* _DATA FOR THIS EXERCISE_:
----

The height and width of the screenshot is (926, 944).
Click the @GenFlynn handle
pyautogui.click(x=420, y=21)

----

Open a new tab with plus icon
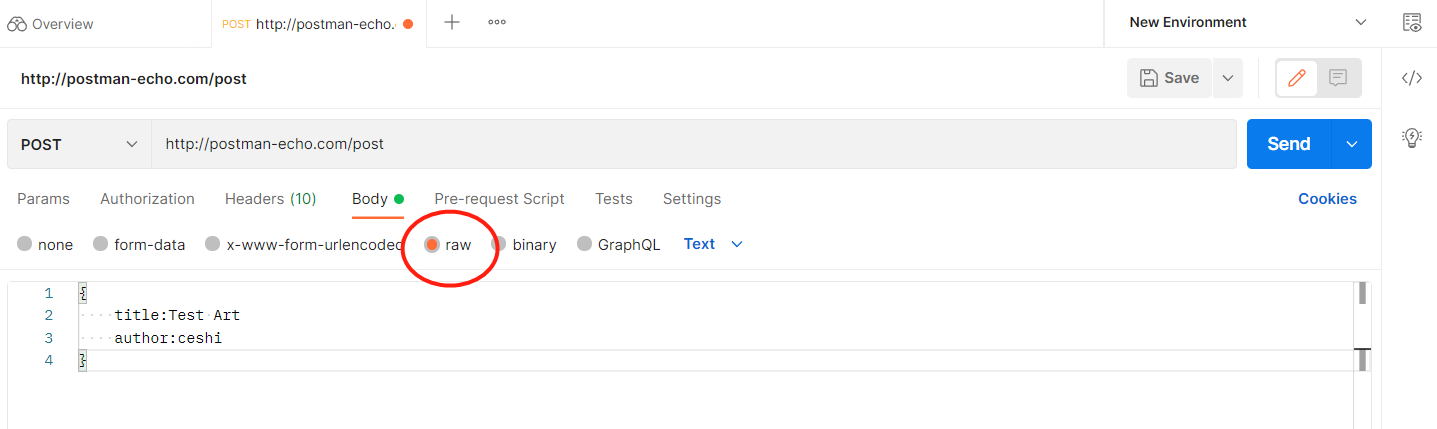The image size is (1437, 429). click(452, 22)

----

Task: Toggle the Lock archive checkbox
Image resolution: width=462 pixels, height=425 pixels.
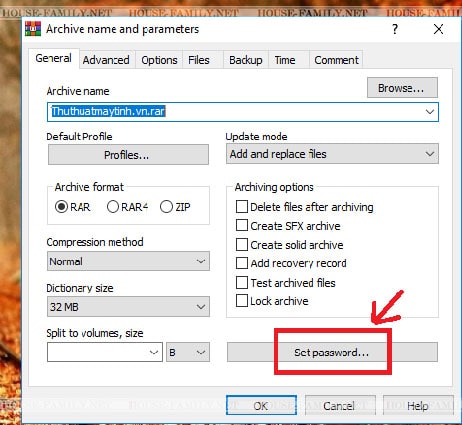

----

* _WHAT IS REQUIRED_:
Return each line of the listing that holds the word "height".

* _SOLUTION_:
The height and width of the screenshot is (926, 944).
Image resolution: width=462 pixels, height=425 pixels.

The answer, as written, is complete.